● **TASK GOAL**: For each line below that includes the word "magnifier", make a copy.

Stored data entries:
--------------------------------------------------
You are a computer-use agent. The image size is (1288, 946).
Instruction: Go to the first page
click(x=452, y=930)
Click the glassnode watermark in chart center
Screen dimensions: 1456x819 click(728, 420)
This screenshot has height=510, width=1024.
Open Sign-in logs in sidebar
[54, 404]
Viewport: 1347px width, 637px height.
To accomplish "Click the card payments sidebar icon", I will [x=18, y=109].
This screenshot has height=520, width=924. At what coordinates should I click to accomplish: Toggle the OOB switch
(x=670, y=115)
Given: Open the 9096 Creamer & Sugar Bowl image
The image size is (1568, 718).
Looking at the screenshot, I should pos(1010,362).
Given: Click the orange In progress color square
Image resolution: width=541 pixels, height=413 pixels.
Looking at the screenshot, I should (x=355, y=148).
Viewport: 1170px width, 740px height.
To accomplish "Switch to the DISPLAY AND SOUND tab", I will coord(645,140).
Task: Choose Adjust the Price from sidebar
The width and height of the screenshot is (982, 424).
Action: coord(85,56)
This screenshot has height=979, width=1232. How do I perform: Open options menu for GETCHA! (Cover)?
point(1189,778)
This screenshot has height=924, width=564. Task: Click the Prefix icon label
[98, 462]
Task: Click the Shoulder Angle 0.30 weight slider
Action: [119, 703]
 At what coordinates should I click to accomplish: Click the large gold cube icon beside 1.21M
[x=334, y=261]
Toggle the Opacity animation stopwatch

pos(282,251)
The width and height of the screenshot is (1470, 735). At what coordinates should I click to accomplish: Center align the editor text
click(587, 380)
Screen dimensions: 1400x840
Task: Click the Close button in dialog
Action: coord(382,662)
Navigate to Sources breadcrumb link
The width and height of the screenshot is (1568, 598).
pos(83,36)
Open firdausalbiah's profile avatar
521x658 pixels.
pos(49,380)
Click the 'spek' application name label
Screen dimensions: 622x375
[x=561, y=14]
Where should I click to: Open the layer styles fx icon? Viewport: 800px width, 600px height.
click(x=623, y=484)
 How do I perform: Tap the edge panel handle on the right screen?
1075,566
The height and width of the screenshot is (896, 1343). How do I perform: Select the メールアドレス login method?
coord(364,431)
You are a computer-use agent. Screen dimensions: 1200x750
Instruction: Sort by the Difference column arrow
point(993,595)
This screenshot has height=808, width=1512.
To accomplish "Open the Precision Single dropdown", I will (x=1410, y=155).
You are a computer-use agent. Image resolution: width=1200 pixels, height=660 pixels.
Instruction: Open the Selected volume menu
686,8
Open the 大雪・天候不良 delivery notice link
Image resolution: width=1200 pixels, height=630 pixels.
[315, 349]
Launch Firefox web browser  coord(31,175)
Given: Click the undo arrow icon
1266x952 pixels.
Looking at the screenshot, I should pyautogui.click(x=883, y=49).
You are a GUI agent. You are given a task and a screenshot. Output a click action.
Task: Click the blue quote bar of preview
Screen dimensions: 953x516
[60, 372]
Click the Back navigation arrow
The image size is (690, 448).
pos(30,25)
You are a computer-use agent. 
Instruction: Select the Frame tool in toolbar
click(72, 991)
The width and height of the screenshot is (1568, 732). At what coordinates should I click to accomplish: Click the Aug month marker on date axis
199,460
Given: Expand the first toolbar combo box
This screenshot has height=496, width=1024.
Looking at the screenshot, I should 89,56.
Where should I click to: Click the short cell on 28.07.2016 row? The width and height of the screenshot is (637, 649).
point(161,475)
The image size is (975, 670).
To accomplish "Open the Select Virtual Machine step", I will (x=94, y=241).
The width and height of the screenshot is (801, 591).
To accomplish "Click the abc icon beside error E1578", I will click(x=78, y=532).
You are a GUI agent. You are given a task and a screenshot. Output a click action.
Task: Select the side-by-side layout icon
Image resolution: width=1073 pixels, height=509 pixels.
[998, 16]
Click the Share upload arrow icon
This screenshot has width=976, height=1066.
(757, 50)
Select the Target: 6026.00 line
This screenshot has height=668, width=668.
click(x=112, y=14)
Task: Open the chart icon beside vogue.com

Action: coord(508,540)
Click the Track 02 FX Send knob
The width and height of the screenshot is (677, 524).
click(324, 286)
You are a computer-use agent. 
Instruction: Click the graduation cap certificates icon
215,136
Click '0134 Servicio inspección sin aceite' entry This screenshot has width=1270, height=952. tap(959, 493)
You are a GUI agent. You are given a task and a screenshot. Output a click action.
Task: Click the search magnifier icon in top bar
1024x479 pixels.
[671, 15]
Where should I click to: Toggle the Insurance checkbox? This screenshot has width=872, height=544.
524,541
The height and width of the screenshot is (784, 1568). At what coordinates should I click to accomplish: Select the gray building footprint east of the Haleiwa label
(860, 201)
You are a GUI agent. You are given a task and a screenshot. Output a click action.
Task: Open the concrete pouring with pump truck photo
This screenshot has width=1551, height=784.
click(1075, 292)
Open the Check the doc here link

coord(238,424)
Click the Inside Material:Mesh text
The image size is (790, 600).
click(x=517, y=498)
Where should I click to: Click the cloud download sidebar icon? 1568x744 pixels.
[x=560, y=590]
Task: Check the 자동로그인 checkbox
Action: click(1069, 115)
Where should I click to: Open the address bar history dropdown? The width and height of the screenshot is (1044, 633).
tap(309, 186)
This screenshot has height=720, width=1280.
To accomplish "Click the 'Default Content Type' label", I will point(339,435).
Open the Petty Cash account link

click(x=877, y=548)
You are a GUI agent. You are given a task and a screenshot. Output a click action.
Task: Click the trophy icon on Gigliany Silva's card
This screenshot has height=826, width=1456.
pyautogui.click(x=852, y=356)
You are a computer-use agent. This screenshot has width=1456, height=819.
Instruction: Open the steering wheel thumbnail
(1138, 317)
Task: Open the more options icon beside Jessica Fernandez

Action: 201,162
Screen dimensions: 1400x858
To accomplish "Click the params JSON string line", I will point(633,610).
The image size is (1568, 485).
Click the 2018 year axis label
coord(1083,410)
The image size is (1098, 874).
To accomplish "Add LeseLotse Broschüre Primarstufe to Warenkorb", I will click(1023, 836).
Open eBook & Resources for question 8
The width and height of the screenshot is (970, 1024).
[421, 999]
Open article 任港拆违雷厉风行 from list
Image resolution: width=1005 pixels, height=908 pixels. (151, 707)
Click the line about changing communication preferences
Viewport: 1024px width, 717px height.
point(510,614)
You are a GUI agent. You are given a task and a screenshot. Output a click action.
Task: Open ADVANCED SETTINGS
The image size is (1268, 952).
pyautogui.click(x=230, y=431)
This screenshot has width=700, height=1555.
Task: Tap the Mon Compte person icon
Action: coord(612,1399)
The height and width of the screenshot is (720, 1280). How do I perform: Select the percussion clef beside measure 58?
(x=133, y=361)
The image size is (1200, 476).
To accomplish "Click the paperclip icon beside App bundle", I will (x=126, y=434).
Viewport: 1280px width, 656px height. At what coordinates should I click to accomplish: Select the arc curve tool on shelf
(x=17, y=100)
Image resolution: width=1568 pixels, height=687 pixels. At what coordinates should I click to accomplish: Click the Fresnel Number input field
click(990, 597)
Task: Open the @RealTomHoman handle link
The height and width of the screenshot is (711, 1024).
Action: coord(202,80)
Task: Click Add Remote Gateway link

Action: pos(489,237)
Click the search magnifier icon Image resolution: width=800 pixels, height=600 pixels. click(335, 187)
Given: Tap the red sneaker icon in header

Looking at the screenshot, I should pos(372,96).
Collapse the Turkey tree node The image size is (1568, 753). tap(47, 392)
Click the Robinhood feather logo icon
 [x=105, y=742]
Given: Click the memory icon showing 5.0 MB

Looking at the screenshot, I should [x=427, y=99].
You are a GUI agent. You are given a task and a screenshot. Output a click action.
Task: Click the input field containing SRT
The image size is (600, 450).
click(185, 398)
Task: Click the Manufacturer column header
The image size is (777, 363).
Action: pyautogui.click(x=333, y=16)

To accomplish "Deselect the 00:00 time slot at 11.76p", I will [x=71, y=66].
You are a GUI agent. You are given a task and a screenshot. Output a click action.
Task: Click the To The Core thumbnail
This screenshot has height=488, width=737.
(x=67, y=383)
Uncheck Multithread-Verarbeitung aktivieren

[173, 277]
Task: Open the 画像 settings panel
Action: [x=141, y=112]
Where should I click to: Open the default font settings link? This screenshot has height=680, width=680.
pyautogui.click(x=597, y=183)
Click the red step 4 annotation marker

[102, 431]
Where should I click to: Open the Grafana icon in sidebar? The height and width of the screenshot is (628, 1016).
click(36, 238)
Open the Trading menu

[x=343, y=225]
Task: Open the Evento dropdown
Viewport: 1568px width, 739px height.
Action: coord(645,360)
--------------------------------------------------
● **OUTPUT OF THE TASK**:
Task: Click the search magnifier icon in top bar
Click the search magnifier icon Image resolution: width=800 pixels, height=600 pixels. click(335, 187)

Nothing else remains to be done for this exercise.